-- Start Text block --
Ironic that your posts don't seem to speak highly of combining two midrashim to make a "new" midrash, while the complete picture only becomes clear after reading your second post.
Thanks for a thoughtful consideration of the use and reconfiguration of these midrashim. The employment of the "remixed" midrash in drash and halacha is interesting and telling of a reactionary element in Judaism, especially in light of Czarist/maskilik decrees promulgated on Russian Jewry in the 1840s against yarmulkas, long peyos, and long coats (Yiddish rekel'ach). However, I would urge caution regarding the overall contributive force of this Midrashic "remix" to modern Jewish thought. The exhortive "אפילו לשנויי ערקתא דמסאנא" of Sanhedrin 74b and descriptions of distinctly Jewish dress in Taanis 22a and elsewhere (consider the many modern drashos on Rashi to Shir HaShirim 5:3) are major textual players that have not seen "remix" in the last millenium.
Thanks for a thoughtful consideration of the use and reconfiguration of these midrashim. The employment of the "remixed" midrash in drash and halacha is interesting and telling of a reactionary element in Judaism, especially in light of Czarist/maskilik decrees promulgated on Russian Jewry in the 1840s against yarmulkas, long peyos, and long coats (Yiddish rekel'ach). However, I would urge caution regarding the overall contributive force of this Midrashic "remix" to modern Jewish thought. The exhortive "אפילו לשנויי ערקתא דמסאנא" of Sanhedrin 74b and descriptions of distinctly Jewish dress in Taanis 22a and elsewhere (consider the many modern drashos on Rashi to Shir HaShirim 5:3) are major textual players that have not seen "remix" in the last millenium.
It published twice because google is not what it could be.
-- End Text block --
-- Start Material --
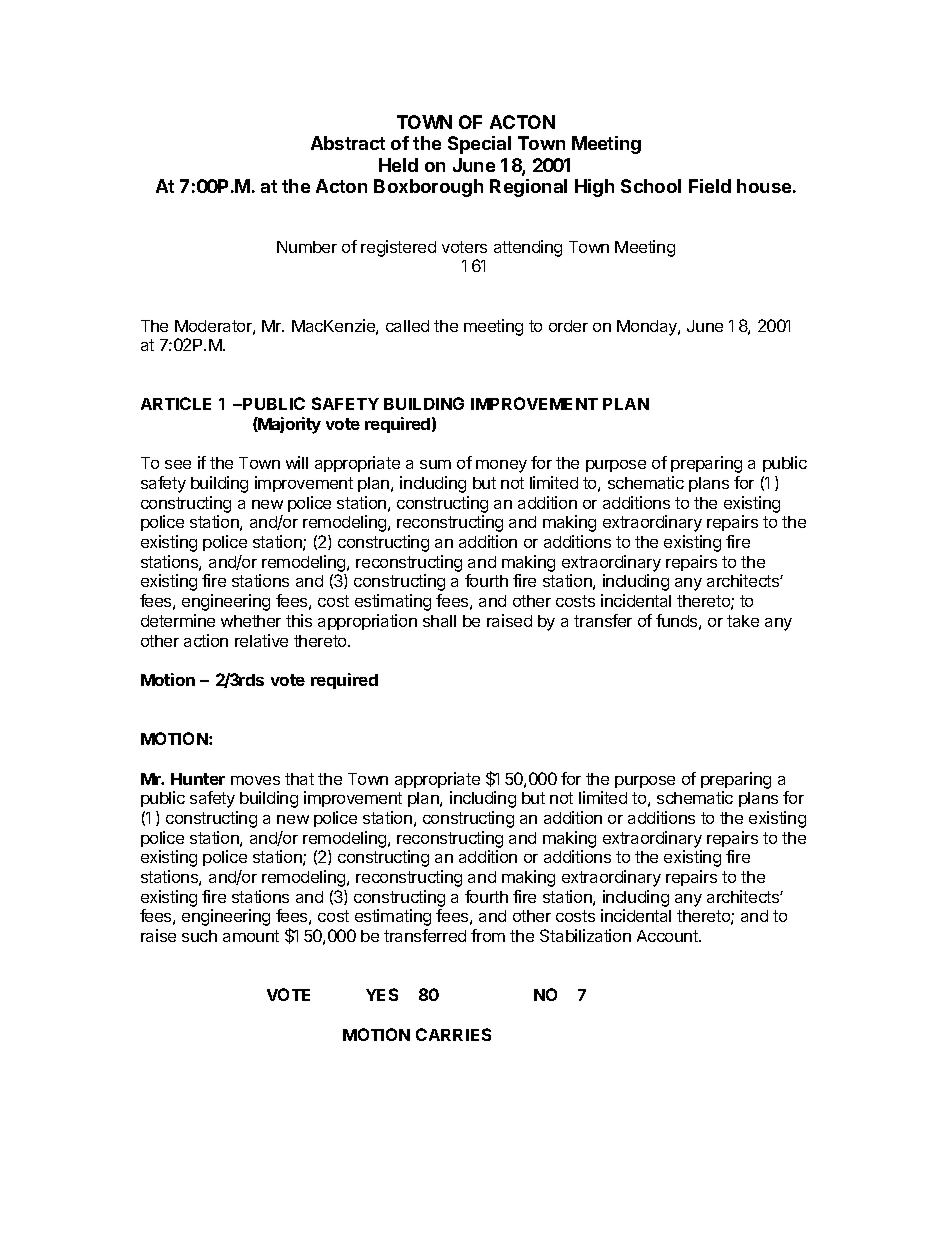 Image resolution: width=952 pixels, height=1233 pixels. I want to click on CARRIES, so click(453, 1034).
-- End Material --
Task list:
**a)** In the midrash discussion, list everything that the decrees on Russian Jewry in the 1840s were promulgated against.
**b)** According to the midrash discussion, why did the post publish twice?
**c)** Repeat everything in the midrash discussion from "Ironic that your" down to "your second post.".
The listing is not needed for this work.

Answers for this exercise:
**a)**
- Yarmulkas
- Long peyos
- Long coats (Yiddish rekel'ach)

**b)** Because google is not what it could be.

**c)**
Ironic that your posts don't seem to speak highly of combining two midrashim to make a "new" midrash, while the complete picture only becomes clear after reading your second post.